The Washington Court of Appeals, Division Three, decided another case dealing with whether the Washington Public Disclosure Act (RCW Ch. 42.56) applies to non-public entities which provide government services at the behest of the government. Leonora Claire Clarke v. Tri-Cities Animal Care & Control Shelter, No. 25222-1 - III (Apr. 24, 2008). In this case, the court held the PDA did apply.
The issue was the same in Spokane Research & Defense Fund v. West Central Community Development Association, 137 P.3d 120, 133 Wash.App. 602, pet. rev. denied (2006). In this case, the court held that the non-public entity providing government services was not subject to the PDA.
So what was the difference? When one looks at the facts of the cases one will find that the facts of each are not fundamentally different. One will also find that the law applied in one is the same law applied in the the other. The similarity of facts is further enhanced by virtue of the legislative dierection that the PDA is to be liberally construed and liberally applied. RCW 42.56.030.

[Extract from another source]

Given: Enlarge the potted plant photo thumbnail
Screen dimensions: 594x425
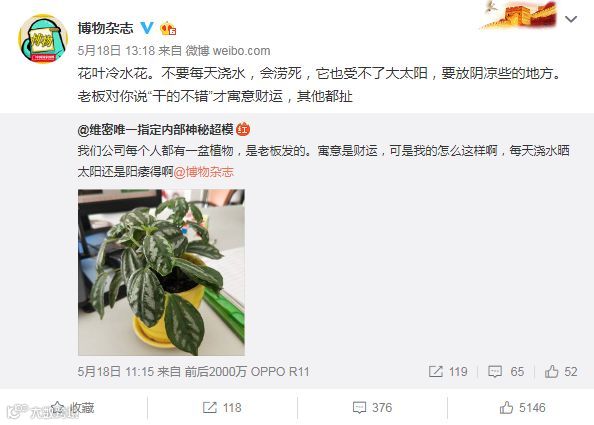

So what was the reason for the difference? There can be no reason based upon the law. There can be no real reason based upon the facts. So why is there a difference? Is it the judges — not really, because two of the judges were two of the three in both cases. The author of the second opinion (D. Stephens, J), the one in which the court reached the right result under the PDA is clearly a better judge than the other two and significantly better than the judge who was not on the panel in the second case. In addition, this judge is clearly a better thinker than the judge who was the author of the first decision ( S. Brown, J).
So what was the difference for the judges who were on both of the cases? Why did they act inconsistently? The only conclusion one can reach is that for these two, irrational processes were at stake. Maybe they liked the plaintiff in one case but not the other, maybe they had a disregard for one or more of the attorneys, maybe the services the agency was performing in one case were more appealing that than the services performed by the other? One could only guess.
In any case it looks as though at least two judges on the Court of Appeals make decisions based upon irrational factors at least as far as these two cases may be concerned. That is, they decide cases arbitrarily and not according to the law and the facts. More troublesome is that these judges seem to allow the court to be used for purposes of the dispensation of power based upon the arbitrary whims of the judges.
The court affords the protection of the law to some but not to others. Its actions are arbitrary. They are political. They constitute the use of power for some and the denial of the power to others in cases which are essentially the same.